In 226 a small Roman garrison force surprised and routed an army of Vandals nearly ten
times its size. The Gauls regrouped, drew in additional forces from their allies to the west,
and wheeled on the Romans, triggering the first great battle in the Ardennes Forest, but not
the last. By the time the two armies collided, the Romans had been reinforced by a single
legion and so was still outnumbered nearly eight to one. But the Roman generals never
hesitated; they advanced in perfect Roman discipline and inflicted crushing losses on the
barbarian force. Fewer than 200 Gauls survived the day, but military historians still mark it
as a Roman defeat. That was the last time the Legions were able to deploy their
superweapon, their technological ace-in-the-hole, unopposed. The secret was out, and the
military superiority it conveyed was lost. During the battle a small detachment of Vandal
scouts surprised and captured a Roman cavalry probe, separated the legionnaires from their
heads, and rode the prime Roman mounts home. They didn’t realize it, but hidden in plain
sight in those cavalry mounts was the secret to Roman military hegemony.

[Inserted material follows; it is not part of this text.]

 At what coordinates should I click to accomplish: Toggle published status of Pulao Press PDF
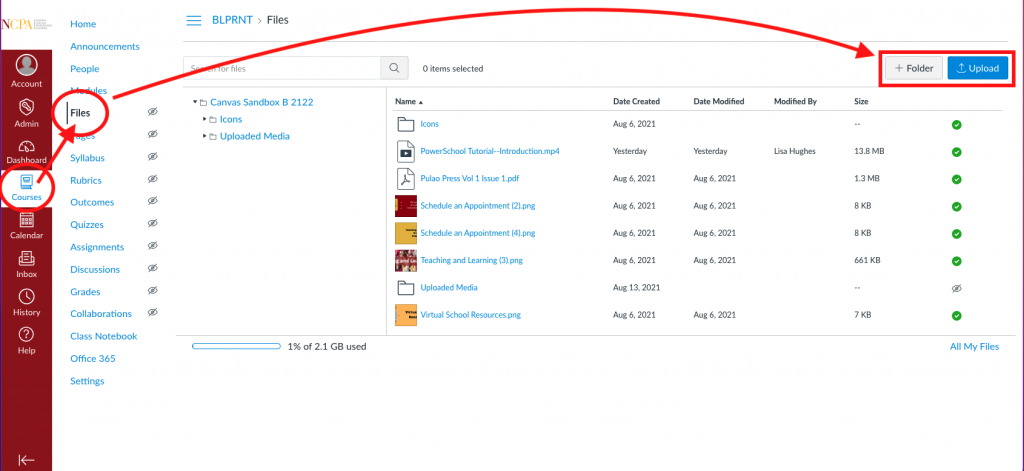coord(956,179)
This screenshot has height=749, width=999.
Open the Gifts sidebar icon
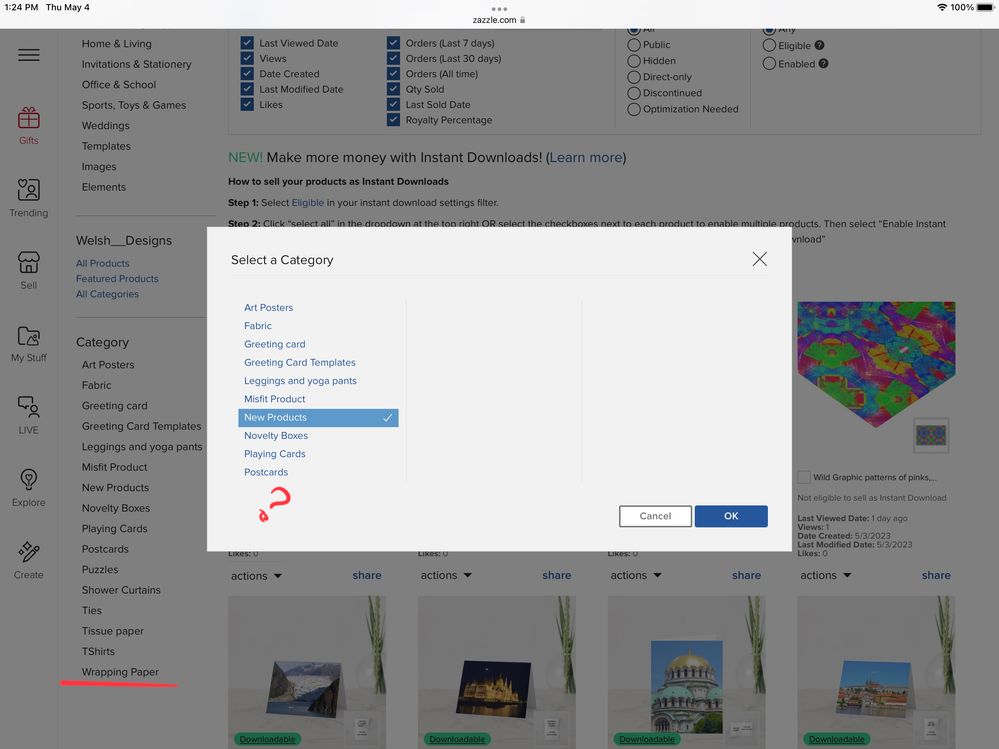point(29,119)
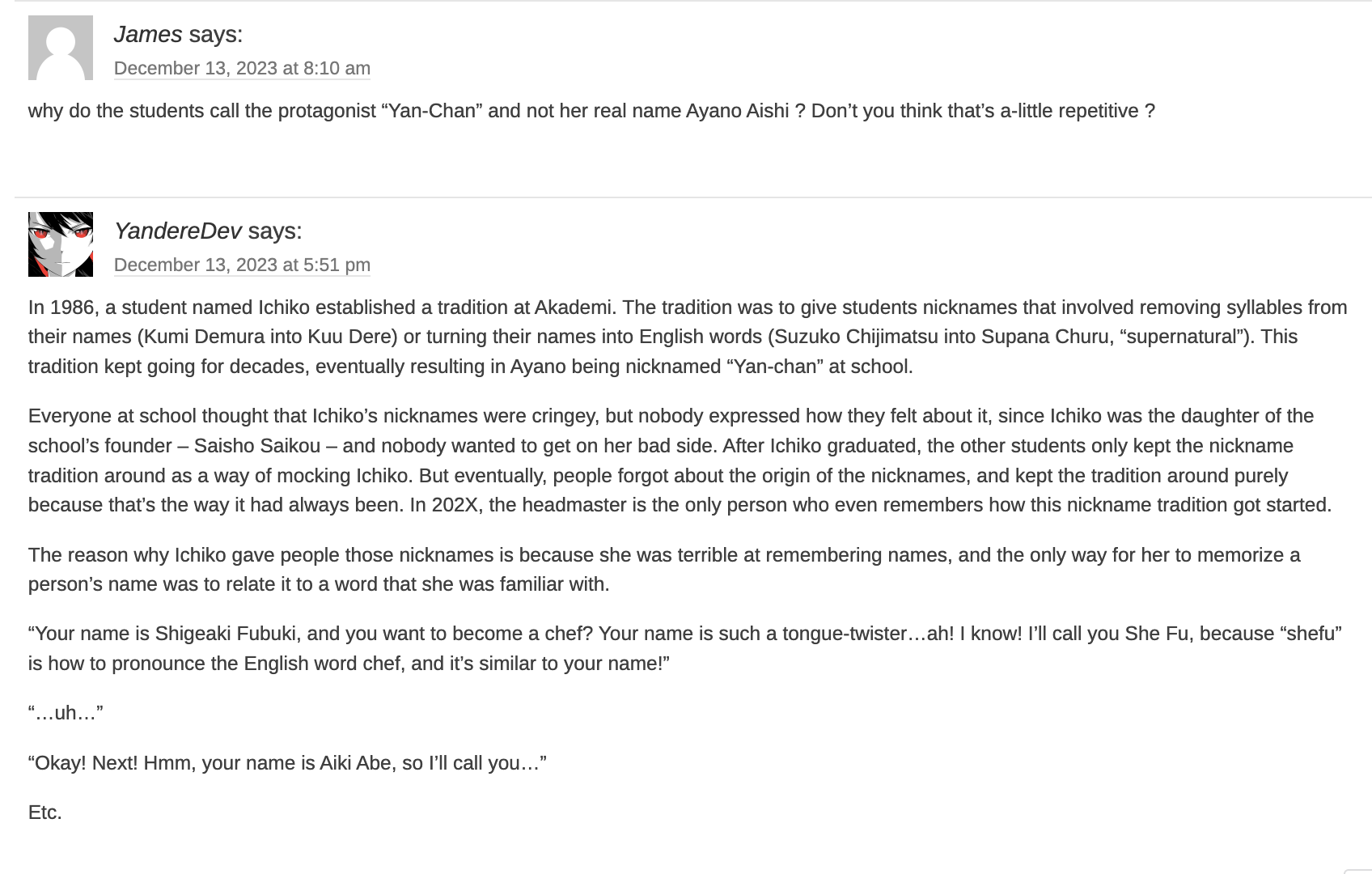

At Thermopylae, a small force of Spartans, allies, and helot slaves held back a massive force
of Persians in 440 BCE. Their secret was the phalanx, and the discipline and guts that made
it work. The phalanx was a land-tank, an armored formation of people moving in perfect
synchronization and purpose learned (at least by the Spartans) over a lifetime of training and
drill. When done well, the phalanx was the military sine qua non, the apex of power and
conquest. After Thermopylae the phalanx only grew stronger, more sophisticated, and more
unstoppable. But within a few years a simple technical innovation killed the phalanx as dead
as a stump.
Imagine a young man, maybe your age; he lives on a cattle spread in central Montana,
perhaps, or maybe a rough livestock-and-corn operation in central Minnesota or a dude
ranch in New Mexico. On any given day this young man mounts his horse in the most
natural and casual manner, but he too is on close terms with the Roman superweapon. In
fact, he’s scraping his boots on it.
Carefully constructed transitions for this essay would try to soften the confusion of three different time
periods in an odd order. But if the writing is engaging and the idea is worth developing with some
juice—as is the concept that the great superweapon of the Romans was nothing more than the fixed
stirrup—readers will create the relationship for themselves. The assumption that history and
technology essays must progress in order has been turned around by the writer, and the surprise or
misdirection can be used to good effect. The reader has to build it, and when readers invest in a piece
of writing to that extent, the payoff is great.
Plan your essays by paragraphs, by purpose, by outline; but plan them also by turns. Know when you
use one; use it sparingly, carefully, but decisively. Most essays have one or more; they are not
“required,” but they are another way of exerting writerly control over your work. If your essay is
ineffective, flat, boring, or unpersuasive, revise it for those key shifts we call “turns.”